- RAW DATA:
+ + + + + + +
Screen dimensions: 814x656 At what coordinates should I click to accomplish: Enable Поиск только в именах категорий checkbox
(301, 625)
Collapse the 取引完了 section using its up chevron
+ + + + + + +
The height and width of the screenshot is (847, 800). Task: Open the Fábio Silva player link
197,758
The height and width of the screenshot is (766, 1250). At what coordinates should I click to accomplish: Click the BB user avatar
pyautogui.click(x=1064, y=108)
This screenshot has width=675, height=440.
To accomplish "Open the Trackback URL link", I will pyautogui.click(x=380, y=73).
+ + + + + + +
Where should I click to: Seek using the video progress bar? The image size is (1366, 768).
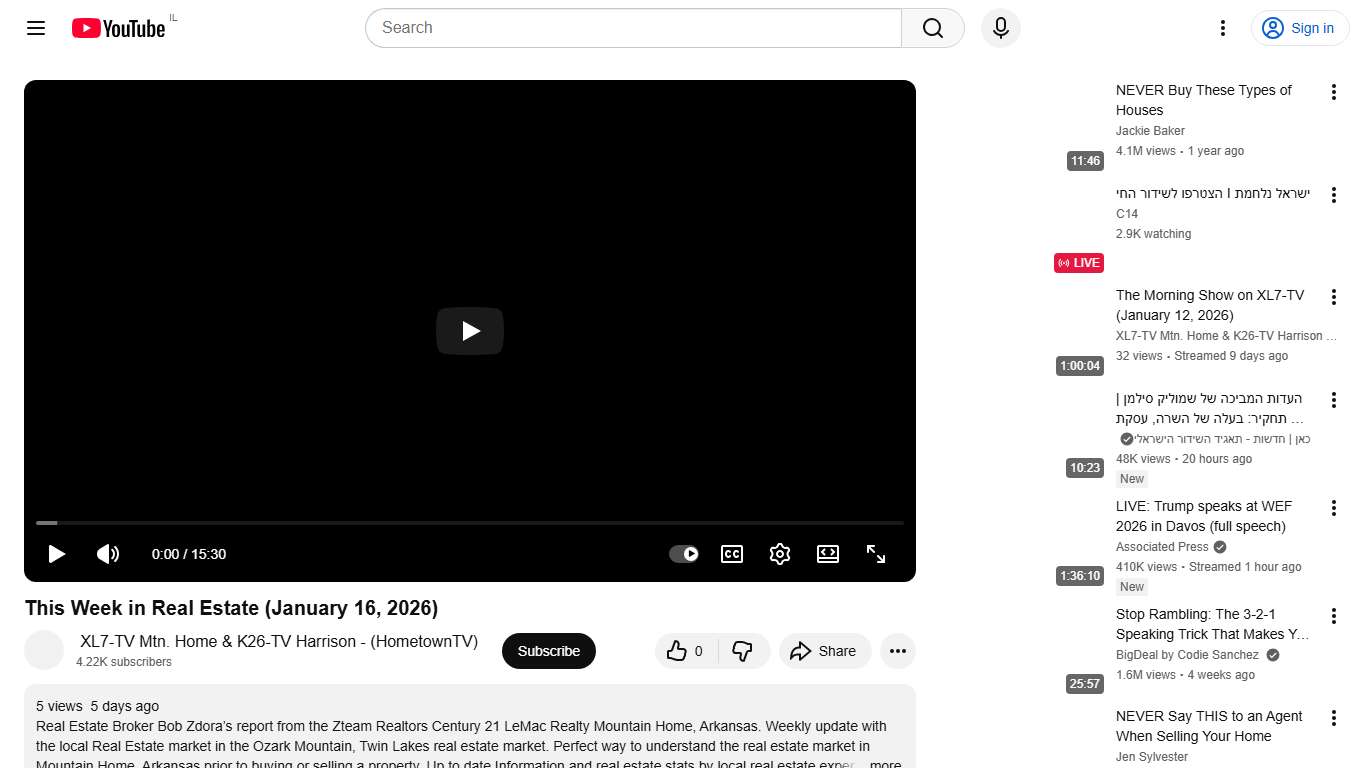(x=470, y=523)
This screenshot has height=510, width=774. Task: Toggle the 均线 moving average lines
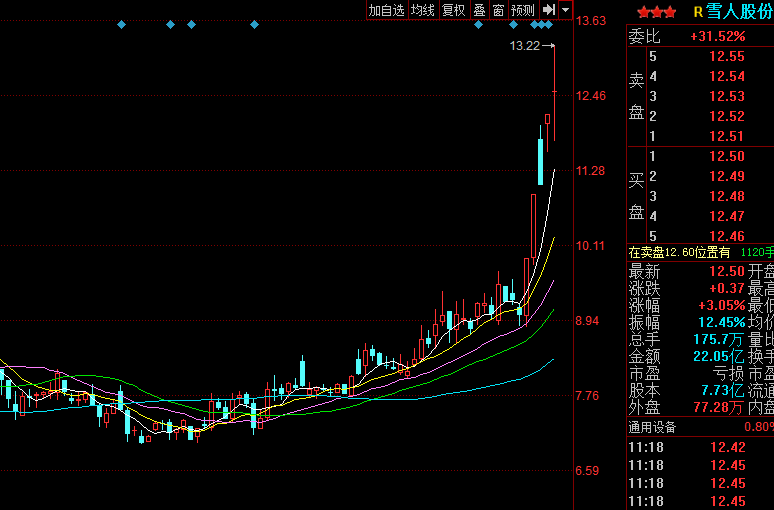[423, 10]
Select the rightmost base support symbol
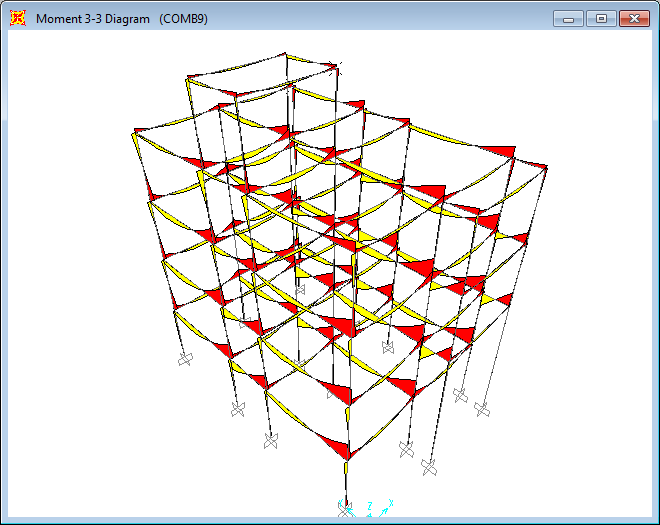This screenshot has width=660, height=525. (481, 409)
+ + + + + + +
- PROBLEM TO WORK ON: Of all the entries above, repeat only the lines from the line that has "Screen dimensions: 814x656" to the line that has "Collapse the 取引完了", both lines included, exactly.

- ANSWER SPACE:
Screen dimensions: 814x656 At what coordinates should I click to accomplish: Enable Поиск только в именах категорий checkbox
(301, 625)
Collapse the 取引完了 section using its up chevron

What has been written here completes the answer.